SUPPLIED DATA start

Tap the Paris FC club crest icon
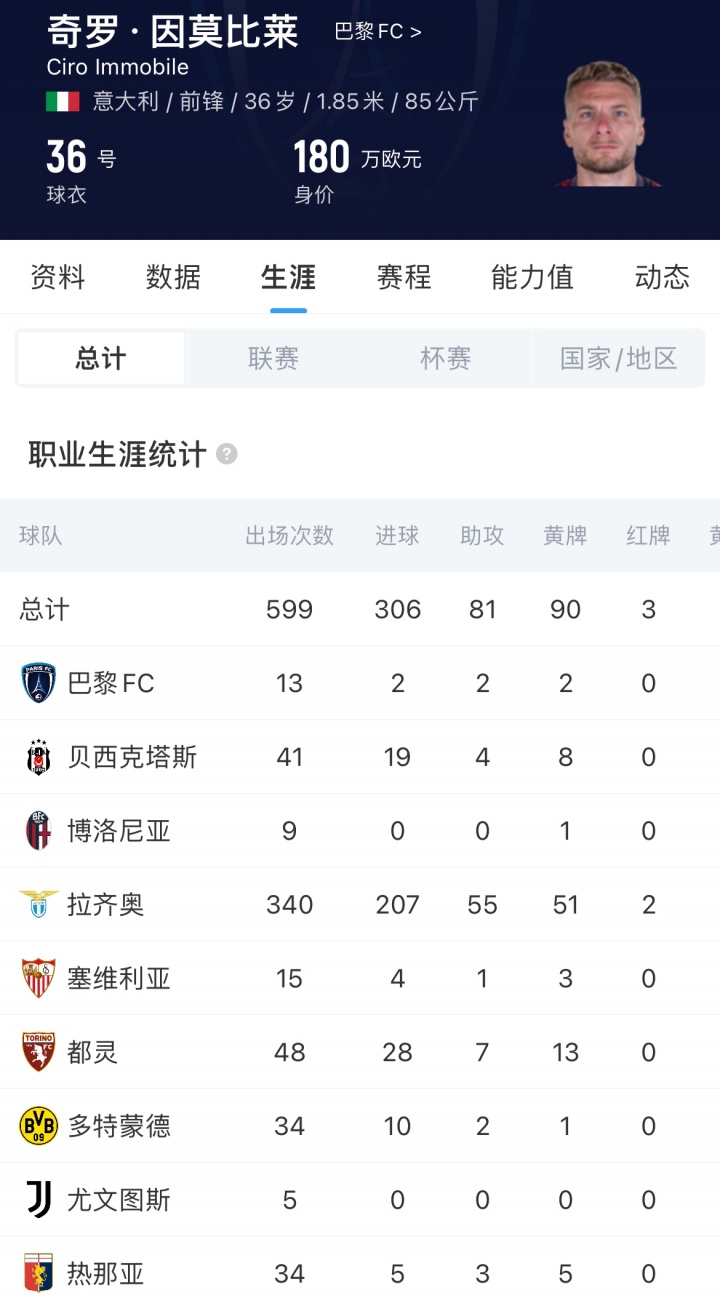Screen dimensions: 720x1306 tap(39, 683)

SUPPLIED DATA end
SUPPLIED DATA start

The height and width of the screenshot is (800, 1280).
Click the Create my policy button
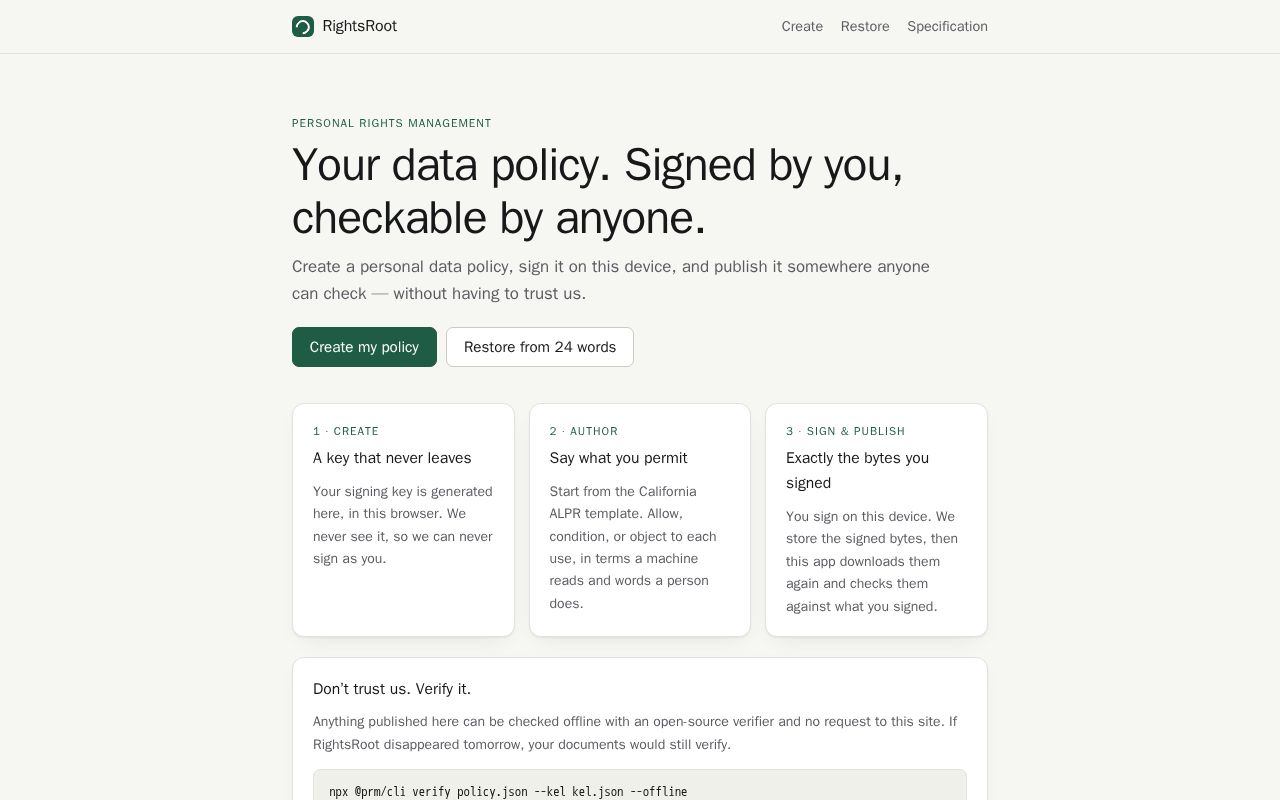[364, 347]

SUPPLIED DATA end

STATED EXERCISE. Pick out each line in the listing above that contains the string "screenshot". Case counts.

IN RESPONSE.
The height and width of the screenshot is (800, 1280).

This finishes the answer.